Training and Experience Count: Myectomy is Safest at High-Volume Centers

Myectomies at hospitals averaging more than 10 procedures per year led to fewer deaths and complications than at other hospitals.

Large study of US myectomies

Myectomy is safest at high-volume centers. A study accepted in The Annals of Thoracic Surgery provides new evidence of this.

Kimberly A. Holst and her collaborators (2022) examined nearly 6,000 US myectomies reported from 2012 to 2019. Their data came from a database compiled by the Society of Thoracic Surgeons.

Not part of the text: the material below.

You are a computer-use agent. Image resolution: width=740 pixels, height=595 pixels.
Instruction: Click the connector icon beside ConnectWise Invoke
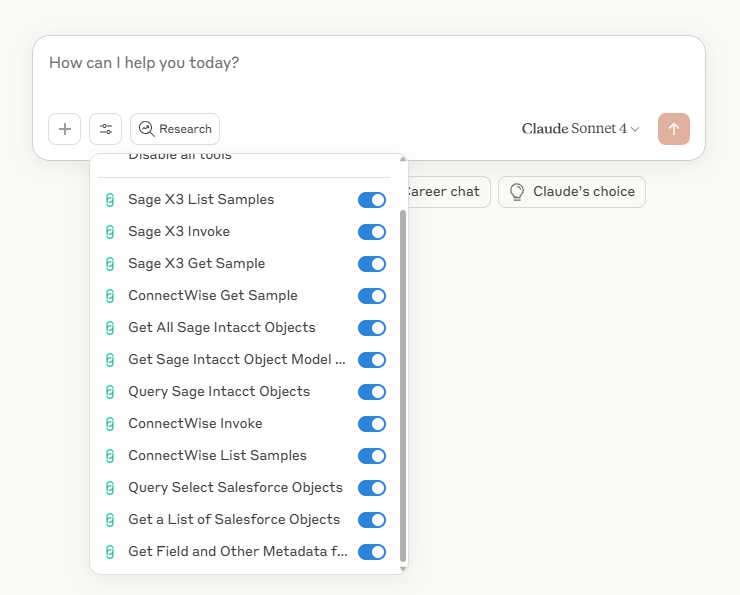pyautogui.click(x=110, y=424)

Mortality and post-operative risks lowest in high-volume centers

The researchers found that the chance of death was lowest in hospitals that performed more of the surgeries. But they also found that the risk of serious complications was much lower in these hospitals. The complications they studied included perforation of the interventricular septum and complete heart block.

Furthermore, those high-volume hospitals replaced mitral valves less often as part of the procedure.

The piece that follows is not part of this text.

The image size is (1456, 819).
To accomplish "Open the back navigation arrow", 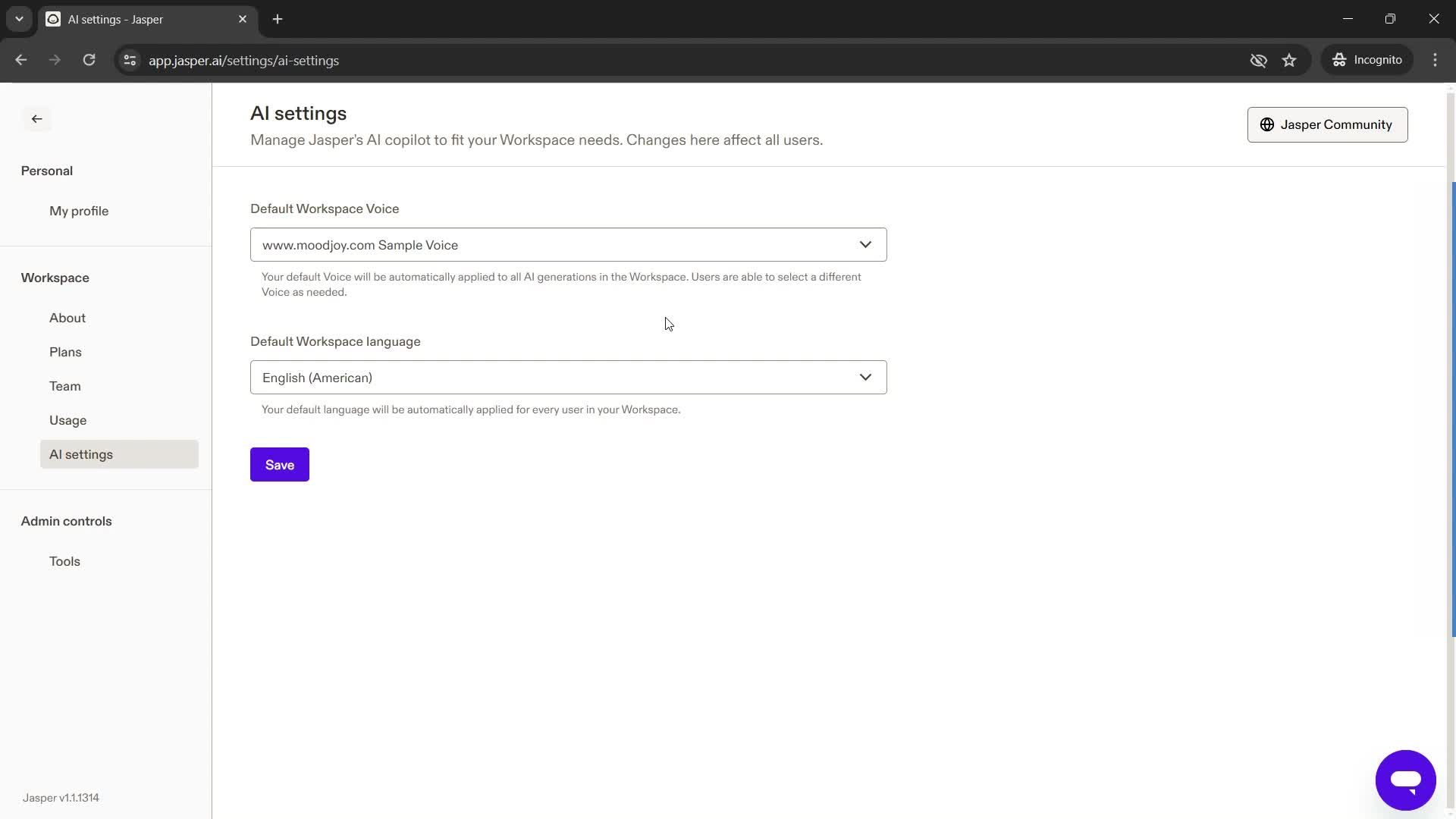I will coord(37,118).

Myectomy is safest in high-volume centers

These results strengthen the conclusions suggested by Kim et al. (2016), that septal myectomy is safest at high-volume centers.

Literature cited

Holst, K. A., H. V. Schaff, N. G. Smedira, E. B. Habermann, C. N. Day, V. Badhwar, H. Takayama, P. M. McCarthy, and J. A. Dearani. 2022. Impact of Hospital Volume on Outcomes of Septal Myectomy for Hypertrophic Cardiomyopathy. The Annals of Thoracic Surgery, in press.

Kim, L. K., R. V. Swaminathan, P. Looser, R. M. Minutello, S. C. Wong, G. Bergman, S. S. Naidu, C. L. F. Gade, K. Charitakis, H. S. Singh, and D. N. Feldman. 2016. Hospital volume outcomes after septal myectomy and alcohol septal ablation for treatment of obstructive hypertrophic cardiomyopathy: US nationwide inpatient database, 2003-2011. JAMA Cardiology 1:324–332.